#### Directions for this task:
With pictures left out, output exactly the lines from the line holding "Click the sidebar Start Date input" through the end of the data, both included.

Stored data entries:
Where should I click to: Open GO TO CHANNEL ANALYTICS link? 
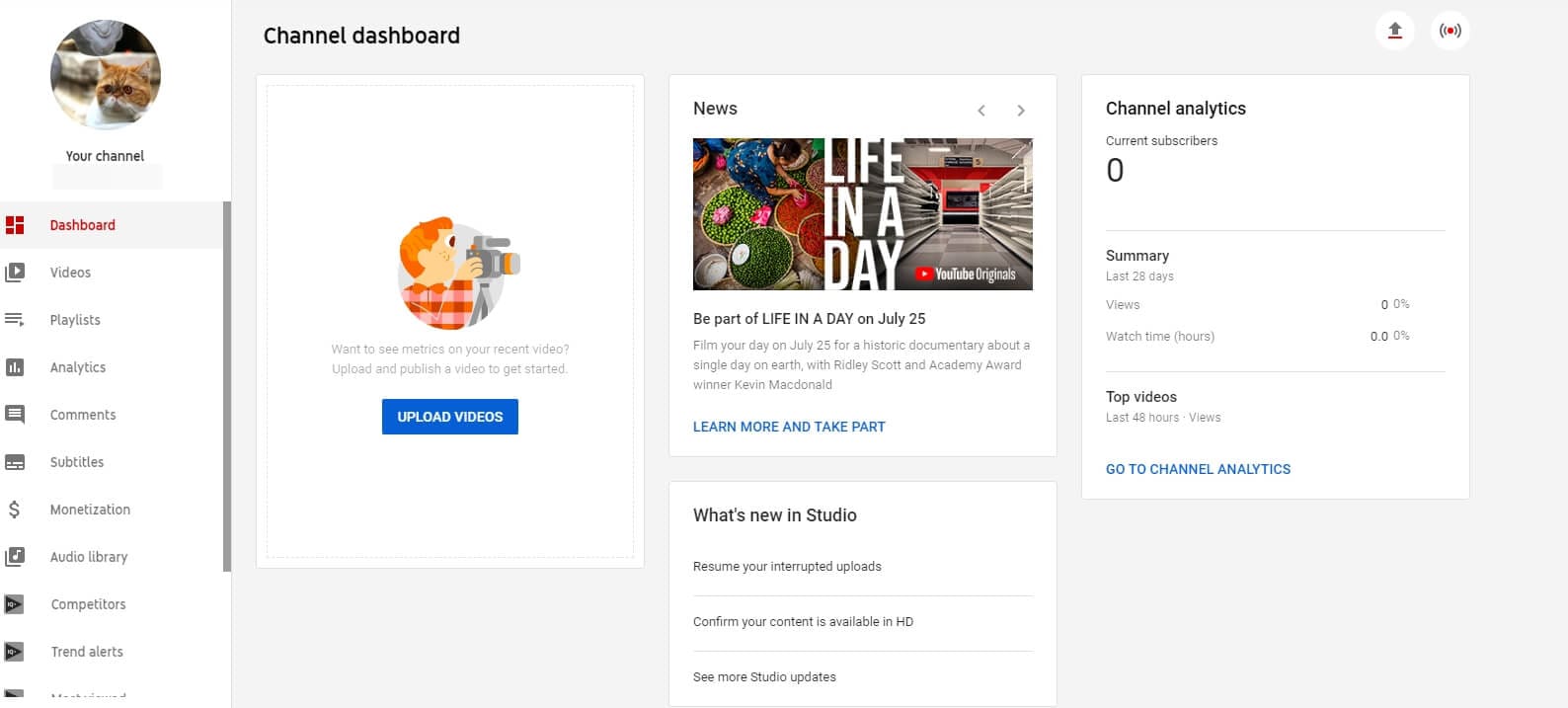(x=1198, y=469)
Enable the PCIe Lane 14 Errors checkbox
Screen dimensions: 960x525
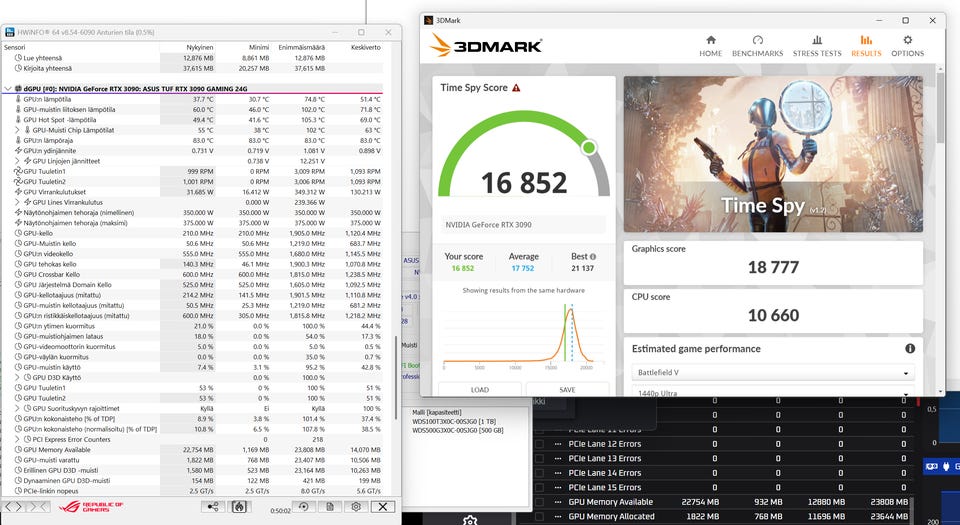coord(539,473)
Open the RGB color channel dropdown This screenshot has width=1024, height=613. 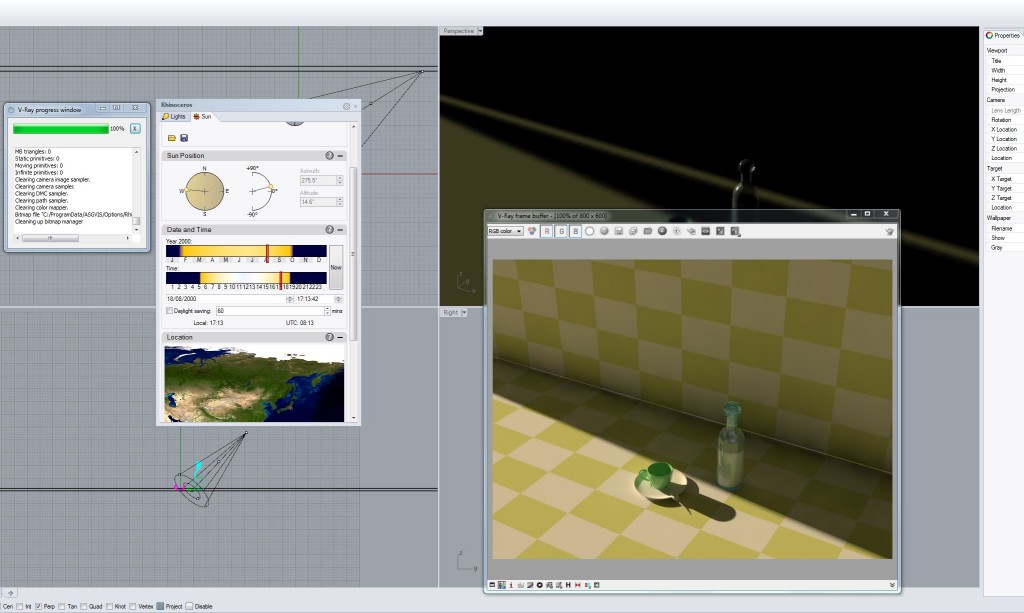(x=504, y=231)
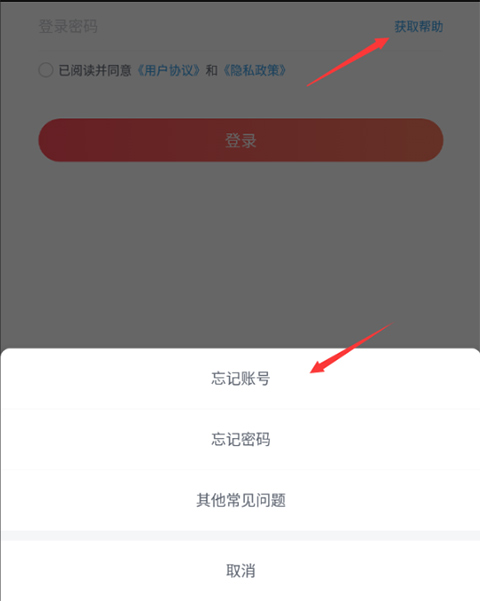The height and width of the screenshot is (601, 480).
Task: Open the 《用户协议》 link
Action: (169, 71)
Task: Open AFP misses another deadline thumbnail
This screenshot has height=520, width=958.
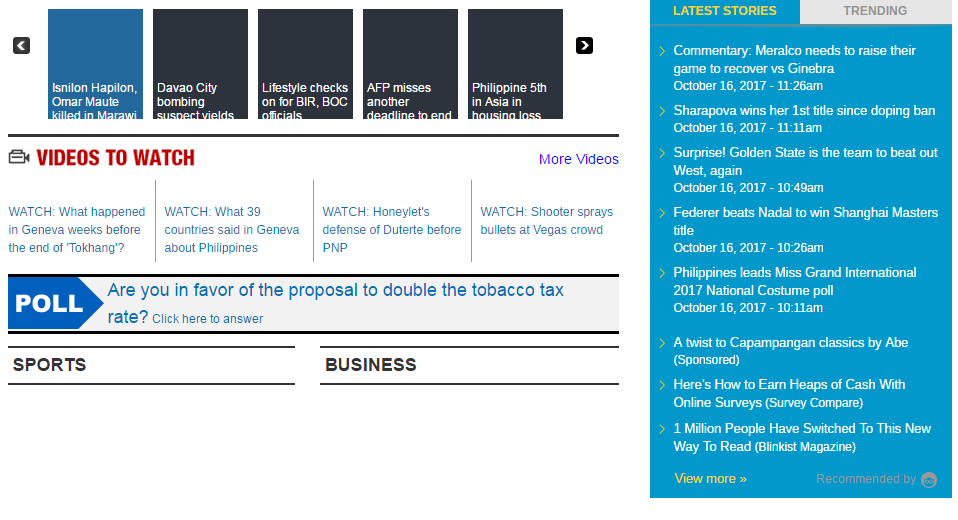Action: [410, 64]
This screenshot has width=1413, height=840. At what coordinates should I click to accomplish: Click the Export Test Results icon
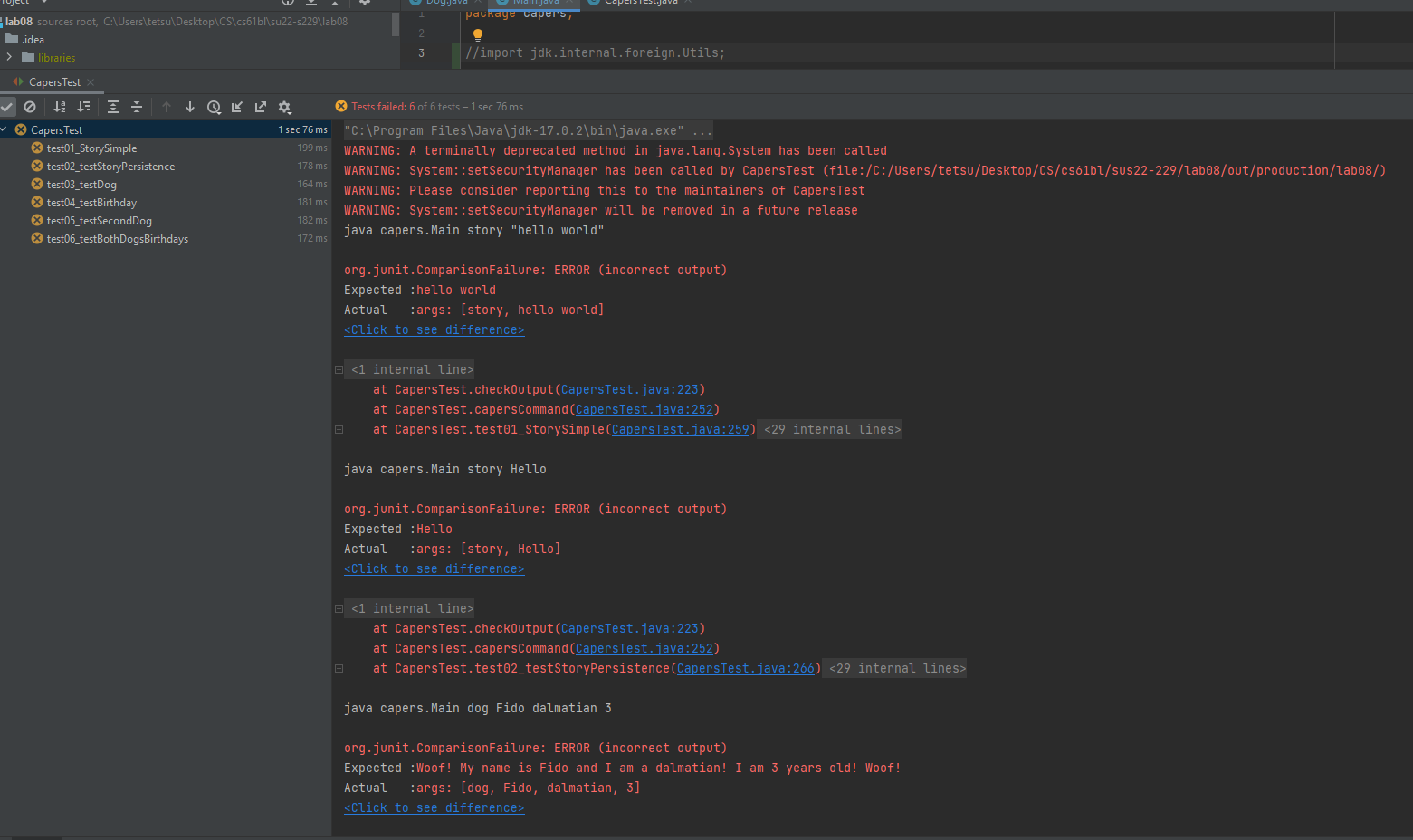coord(261,107)
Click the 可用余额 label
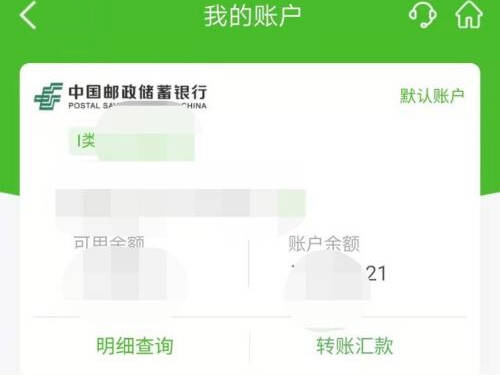 coord(109,242)
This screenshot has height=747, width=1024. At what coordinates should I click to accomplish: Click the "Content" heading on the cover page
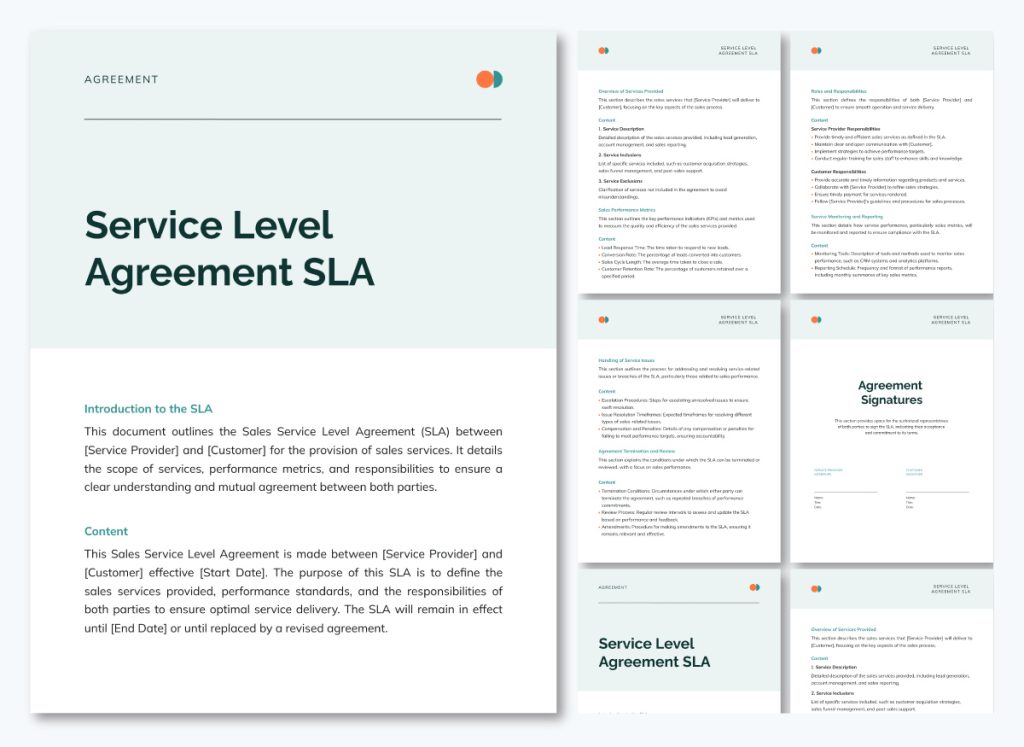(106, 531)
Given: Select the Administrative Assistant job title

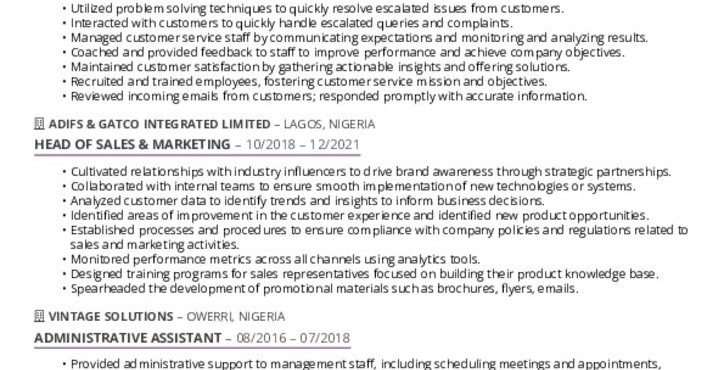Looking at the screenshot, I should tap(128, 338).
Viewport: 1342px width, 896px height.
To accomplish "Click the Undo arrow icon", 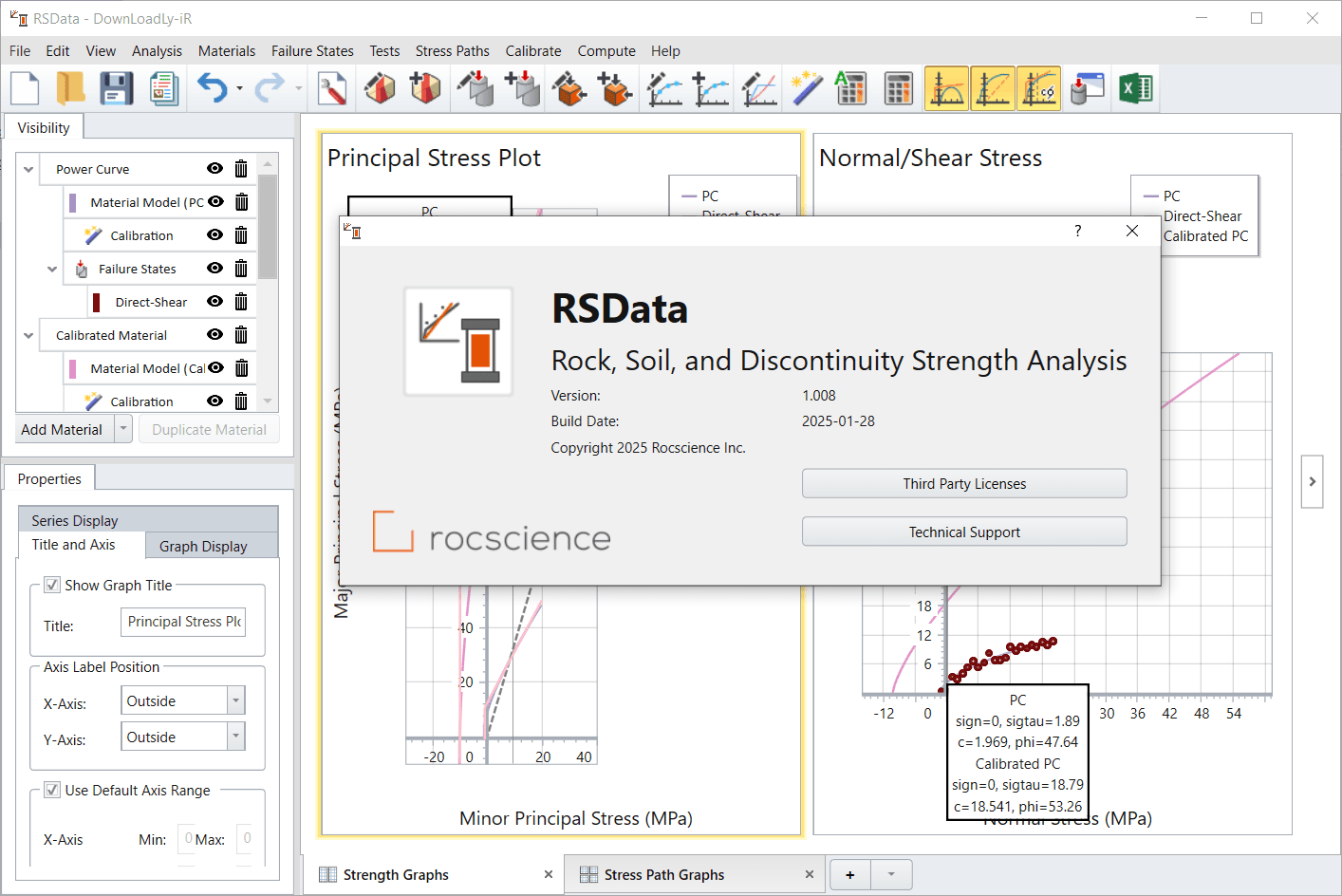I will (211, 87).
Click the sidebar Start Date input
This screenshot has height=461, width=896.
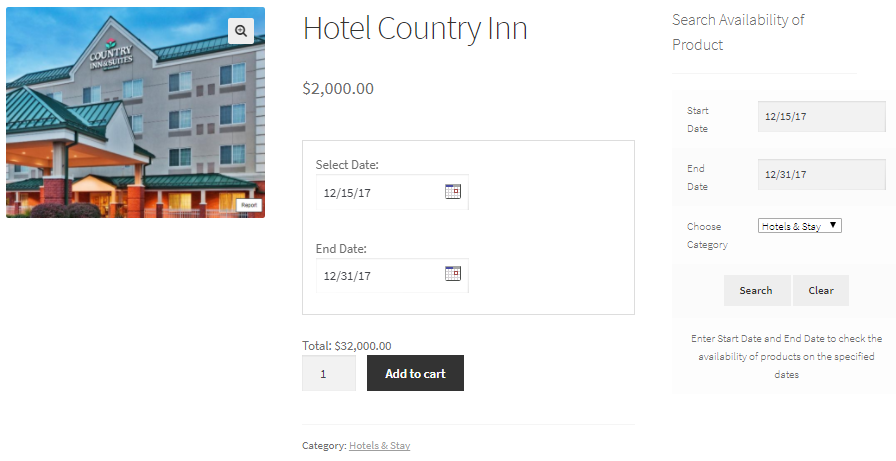821,116
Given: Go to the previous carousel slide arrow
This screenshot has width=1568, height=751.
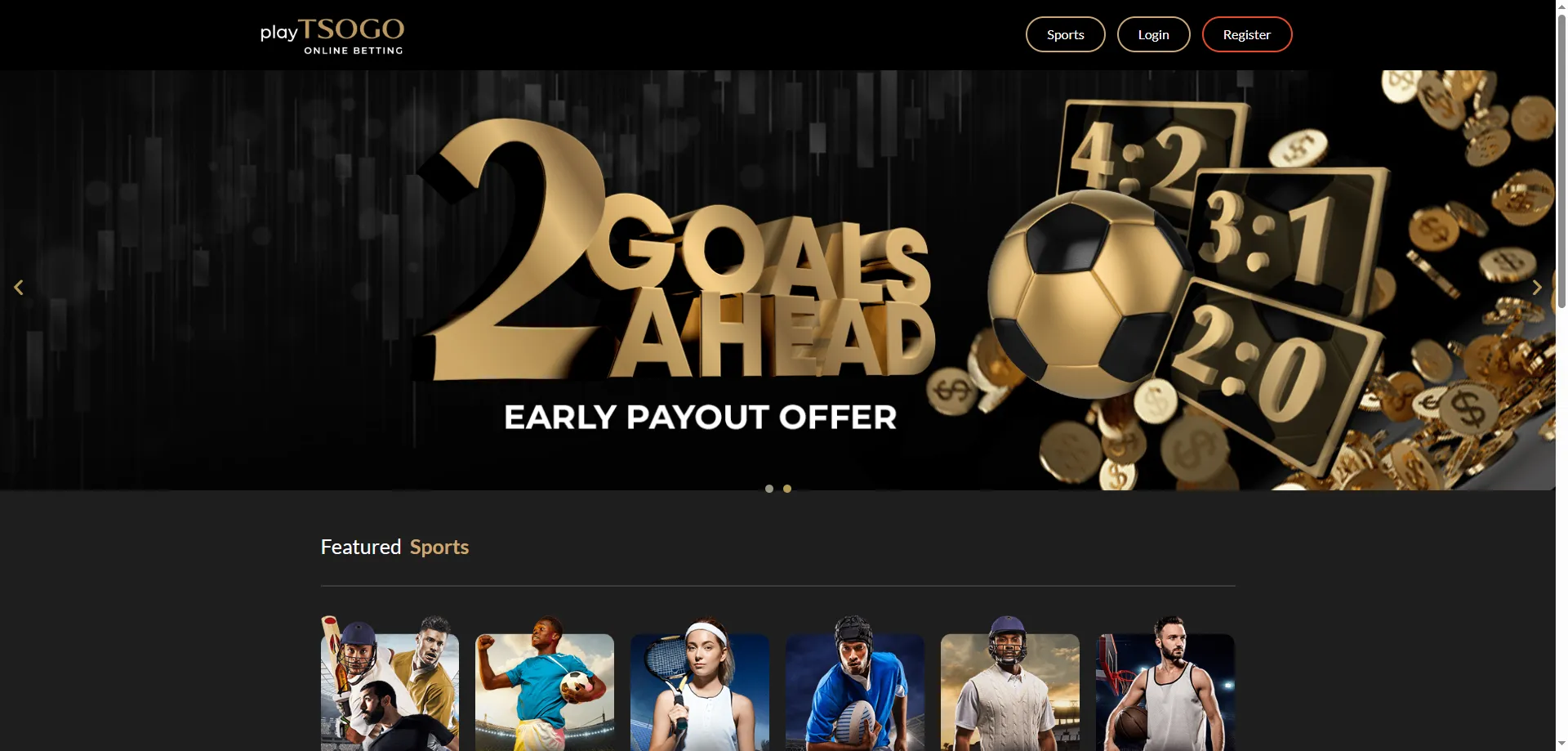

#### Answer space:
Click the sidebar Start Date input
This screenshot has height=461, width=896.
821,116
Given: Go to the previous carousel slide arrow
This screenshot has width=1568, height=751.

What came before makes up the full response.